Perish the thought, there is no altruism in economic diplomacy. Western nations are flaunting grants and dangling gifts at African nations just so they would be allowed unhindered access to the limitless treasures abounding on a continent that takes pleasure in being pitied. A strong Africa cannot happen until a genuinely united Africa happens. That unity is not in the weird concept of one government, it is in free movement of goods and services among African nations; in the movement of labour within the continent, in trading of African goods among African nations using local currencies as may be applicable.

Ghanaians at a time were not welcomed in Nigeria; South Africans are still chasing Tanzanians and Nigerians out of their country; Nigerians will joyfully destroy South African investments in Nigeria at the whiff of rage; Ghana targets Nigerian businesses in Ghana, and Libyans will not tolerate other Africans, bar North Africans, in their country. The list keeps growing. At the end, it’s a fractured Africa with weak economic and political structures which makes it easier for the West to balkanise the most endowed continent on planet earth.

The reason for a weak and weakened Africa is leadership disorder. Because African leaders have failed their respective nations, they cannot even enforce the Peer Review mechanism at their disposal in the AU. Who will peer review the other when they are abusers of the rule of law, coup plotters and sponsors of coups, sit-tight leaders who mutilated their countries’ constitutions to suit their caprice, electoral manipulators and notorious thieves?
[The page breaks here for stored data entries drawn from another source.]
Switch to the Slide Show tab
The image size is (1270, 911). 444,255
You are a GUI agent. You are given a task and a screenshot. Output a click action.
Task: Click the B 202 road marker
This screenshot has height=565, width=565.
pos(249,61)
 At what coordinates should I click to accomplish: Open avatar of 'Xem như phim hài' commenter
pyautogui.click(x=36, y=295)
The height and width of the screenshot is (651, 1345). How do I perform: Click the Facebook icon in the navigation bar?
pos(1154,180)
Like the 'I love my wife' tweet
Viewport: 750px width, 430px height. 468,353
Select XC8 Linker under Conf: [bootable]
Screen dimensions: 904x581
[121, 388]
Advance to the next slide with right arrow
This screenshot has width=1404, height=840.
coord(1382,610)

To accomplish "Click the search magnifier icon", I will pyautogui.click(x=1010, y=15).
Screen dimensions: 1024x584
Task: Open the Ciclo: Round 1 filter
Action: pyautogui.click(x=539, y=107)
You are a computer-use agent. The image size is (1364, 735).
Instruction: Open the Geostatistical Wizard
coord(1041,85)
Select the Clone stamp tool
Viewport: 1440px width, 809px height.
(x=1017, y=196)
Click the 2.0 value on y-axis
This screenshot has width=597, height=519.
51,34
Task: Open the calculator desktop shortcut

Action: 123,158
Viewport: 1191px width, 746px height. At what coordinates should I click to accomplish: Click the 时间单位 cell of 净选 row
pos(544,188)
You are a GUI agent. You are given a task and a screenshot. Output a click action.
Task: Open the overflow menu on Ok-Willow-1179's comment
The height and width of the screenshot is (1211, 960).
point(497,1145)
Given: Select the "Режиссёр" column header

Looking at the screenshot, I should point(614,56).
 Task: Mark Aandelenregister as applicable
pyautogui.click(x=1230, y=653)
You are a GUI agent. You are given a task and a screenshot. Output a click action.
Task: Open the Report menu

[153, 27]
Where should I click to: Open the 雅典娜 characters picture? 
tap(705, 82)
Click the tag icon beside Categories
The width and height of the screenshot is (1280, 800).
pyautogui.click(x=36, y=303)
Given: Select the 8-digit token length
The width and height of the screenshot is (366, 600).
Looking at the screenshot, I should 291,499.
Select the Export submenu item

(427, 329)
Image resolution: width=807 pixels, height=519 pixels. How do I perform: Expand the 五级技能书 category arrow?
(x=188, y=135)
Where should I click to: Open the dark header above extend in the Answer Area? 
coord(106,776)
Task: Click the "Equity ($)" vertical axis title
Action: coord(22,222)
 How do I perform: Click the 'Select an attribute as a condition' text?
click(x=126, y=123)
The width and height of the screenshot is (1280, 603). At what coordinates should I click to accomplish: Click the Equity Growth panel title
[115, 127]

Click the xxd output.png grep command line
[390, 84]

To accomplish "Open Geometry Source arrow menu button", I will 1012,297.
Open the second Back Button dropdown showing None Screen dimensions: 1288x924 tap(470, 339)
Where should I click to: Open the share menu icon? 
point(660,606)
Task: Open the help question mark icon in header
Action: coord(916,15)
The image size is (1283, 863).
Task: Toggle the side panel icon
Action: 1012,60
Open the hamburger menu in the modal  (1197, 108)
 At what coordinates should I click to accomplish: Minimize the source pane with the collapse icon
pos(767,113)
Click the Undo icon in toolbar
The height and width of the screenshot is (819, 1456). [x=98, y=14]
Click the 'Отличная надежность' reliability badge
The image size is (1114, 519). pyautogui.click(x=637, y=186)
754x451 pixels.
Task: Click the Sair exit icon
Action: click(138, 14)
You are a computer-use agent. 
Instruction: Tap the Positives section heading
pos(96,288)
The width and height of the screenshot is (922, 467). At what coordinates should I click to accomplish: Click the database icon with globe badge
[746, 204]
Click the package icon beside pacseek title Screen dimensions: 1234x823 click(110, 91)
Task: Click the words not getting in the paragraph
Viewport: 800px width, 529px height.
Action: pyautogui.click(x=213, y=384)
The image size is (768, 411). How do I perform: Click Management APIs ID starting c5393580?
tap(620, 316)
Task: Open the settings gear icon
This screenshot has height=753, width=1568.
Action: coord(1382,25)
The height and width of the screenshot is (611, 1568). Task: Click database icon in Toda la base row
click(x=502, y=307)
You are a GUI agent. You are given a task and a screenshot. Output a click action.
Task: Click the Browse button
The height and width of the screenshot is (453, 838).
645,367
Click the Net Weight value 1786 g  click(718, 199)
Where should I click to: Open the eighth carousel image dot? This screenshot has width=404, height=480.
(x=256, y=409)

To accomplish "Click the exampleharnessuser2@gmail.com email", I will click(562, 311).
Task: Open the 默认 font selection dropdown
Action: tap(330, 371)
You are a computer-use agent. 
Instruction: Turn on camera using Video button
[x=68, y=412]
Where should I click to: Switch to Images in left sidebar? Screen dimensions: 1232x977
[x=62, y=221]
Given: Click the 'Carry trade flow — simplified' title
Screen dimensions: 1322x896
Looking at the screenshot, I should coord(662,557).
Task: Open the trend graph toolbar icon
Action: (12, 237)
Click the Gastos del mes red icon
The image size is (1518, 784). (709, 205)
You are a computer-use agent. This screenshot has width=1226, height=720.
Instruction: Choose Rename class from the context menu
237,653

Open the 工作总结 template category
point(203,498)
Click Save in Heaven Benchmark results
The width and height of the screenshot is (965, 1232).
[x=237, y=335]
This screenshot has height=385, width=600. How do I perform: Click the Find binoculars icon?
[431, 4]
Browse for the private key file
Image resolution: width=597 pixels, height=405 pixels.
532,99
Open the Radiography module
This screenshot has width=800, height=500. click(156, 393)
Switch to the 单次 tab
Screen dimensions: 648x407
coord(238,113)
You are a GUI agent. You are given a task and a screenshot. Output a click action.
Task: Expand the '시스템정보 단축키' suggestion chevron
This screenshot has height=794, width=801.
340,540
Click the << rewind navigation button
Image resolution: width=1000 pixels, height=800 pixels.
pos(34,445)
The African Continental Free Trade Area (AfCFTA) founded in 2018 was thought to be the elixir for an economically buoyant Africa. It was intended to be a platform for Africa to have a trade handshake with Africa. But check the statistics, intra-Africa trade is still a far cry from Africa-Asia trade or Africa-Europe trade. Some African countries would rather buy a product produced in Africa from a third-party Western nation rather than from a fellow African nation. Such disingenuous economics is only possible because African nations have long been afflicted by a leadership disorder, a strange disease that does not answer to pills and tablets.